Figs 5-7 show, by way of example, a mould for injection moulding around
the flat sheet 13 shown in Fig. 2. As can be seen immediately, said flat sheet 13 has been drawn to a different scale than that in Fig. 2 and the various dimensions are likewise not drawn to scale in order to make the construction clearer. Mould 20 consists of an upper mould 21 and a lower mould 22. Rings 23 and 24 are present, which rings can be pushed outwards with the aid of fluid-filled lines 27 arranged in grooves 30 in the vicinity of the base 28 of the two moulds. With this construction, relatively large force can be exerted on the rings 23 and 24. In addition to flat sheet 13, centring pins 25, which hold said flat sheet precisely in the correct position, are located in the mould cavity 29. Furthermore, a pusher pin 26 is present, which presses lip 5 downwards to close to, and in particular against, the base 28 of lower mould 22.
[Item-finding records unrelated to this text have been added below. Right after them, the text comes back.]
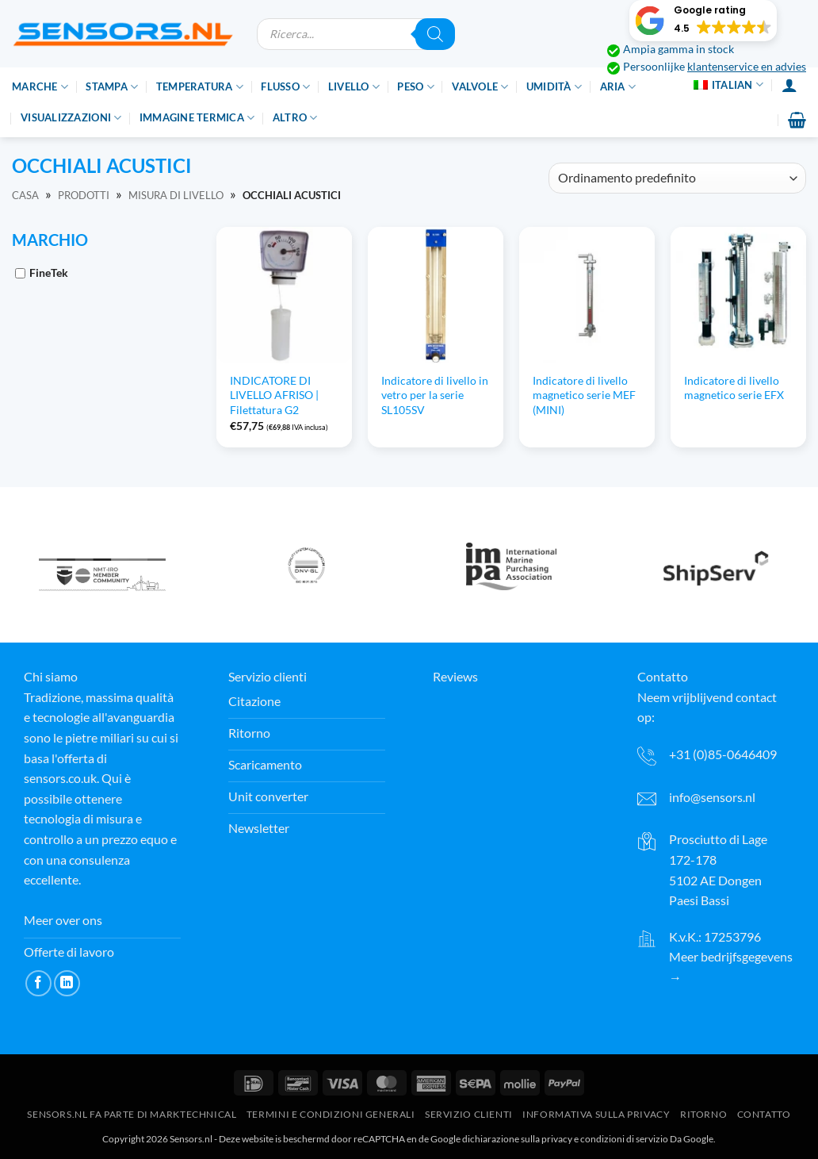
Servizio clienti (469, 1114)
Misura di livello (176, 195)
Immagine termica (197, 117)
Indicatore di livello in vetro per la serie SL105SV (434, 395)
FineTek (48, 272)
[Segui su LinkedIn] (67, 983)
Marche (40, 86)
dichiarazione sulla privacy (517, 1139)
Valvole (480, 86)
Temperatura (199, 86)
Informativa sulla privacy (596, 1114)
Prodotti (83, 195)
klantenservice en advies (746, 66)
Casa (25, 195)
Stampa (112, 86)
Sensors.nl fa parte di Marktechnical (131, 1114)
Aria (618, 86)
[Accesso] (789, 84)
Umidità (554, 86)
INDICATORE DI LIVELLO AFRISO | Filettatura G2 (274, 395)
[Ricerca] (435, 34)
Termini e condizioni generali (331, 1114)
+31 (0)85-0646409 (723, 754)
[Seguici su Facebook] (38, 983)
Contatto (764, 1114)
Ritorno (703, 1114)
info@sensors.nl (712, 796)
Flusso (285, 86)
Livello (354, 86)
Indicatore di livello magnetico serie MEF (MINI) (584, 395)
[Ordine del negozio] (677, 178)
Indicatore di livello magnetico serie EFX (734, 388)
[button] (703, 20)
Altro (295, 117)
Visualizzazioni (71, 117)
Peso (415, 86)
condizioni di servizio (624, 1139)
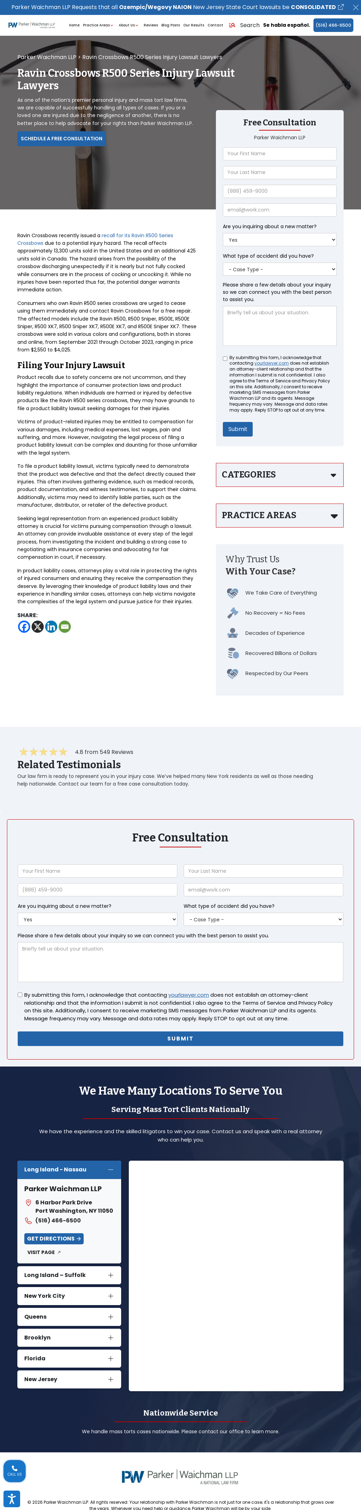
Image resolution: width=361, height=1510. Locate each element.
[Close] (356, 7)
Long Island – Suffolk (55, 1275)
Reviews (151, 25)
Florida (34, 1358)
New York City (44, 1296)
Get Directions (51, 1239)
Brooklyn (37, 1338)
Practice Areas (99, 25)
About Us (129, 25)
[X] (38, 627)
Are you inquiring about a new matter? (270, 226)
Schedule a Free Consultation (61, 138)
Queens (35, 1317)
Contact (215, 25)
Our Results (193, 25)
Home (74, 25)
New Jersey (40, 1379)
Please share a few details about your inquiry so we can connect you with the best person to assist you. (277, 292)
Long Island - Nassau (55, 1169)
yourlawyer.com (271, 363)
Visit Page (41, 1252)
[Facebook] (24, 627)
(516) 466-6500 (333, 25)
Plastic is injected in the position shown in Fig. 5. Pins 25 are withdrawn, as can be seen from Fig. 6, before complete hardening, but after complete positioning, of flat sheet 13. As a result, free spaces 17 are formed m the plastic material which has ust been injected. In order to fill the spacies, the pressure is removed from lines 27, as a result of which there is no longer any resistance offered to the closing pressure of the mould halves, and the rings 23 and 24 move inwards, as is shown in Fig. 7. As a result the volume of the mould cavity is reduced m such a way that precisely the gaps 17 are filled. Pusher pin 26 remains in the mould cavity during this operation. The centring pins 25 are now employed as ejector pins by moving them again After removal of the flat sheet which has just been formed, cavity 8 forms as a result of the presence of pusher pin 26, as is shown in Fig. 3. Further processing can then take place.
It must be understood that in various stages of the method described here the mouldings can be stored and handled in the form of rolls. This makes particularly simple processing in different locations possible. The length of said rolls is unlimited in practice and the width can be between 10 and 90 cm. The various dimensions depend, in particular, on the size of the injection mould.
A value of 0.56 mm can be mentioned as an example of the thickness of the support provided with the coils 3 and 4. The total thickness of the card, including the application of a finishing layer, can be between 80 and
100 μm, that is to say within the range of the ISO/IEC Standard 10536 described above .
Although the invention has been described above with reference to a preferred embodiment, it will immediately be understood on reading the description that numerous modifications can be made thereto, which will be obvious to a person skilled in the art.
The scope of protection of the present application is therefore also determined by the appended claims.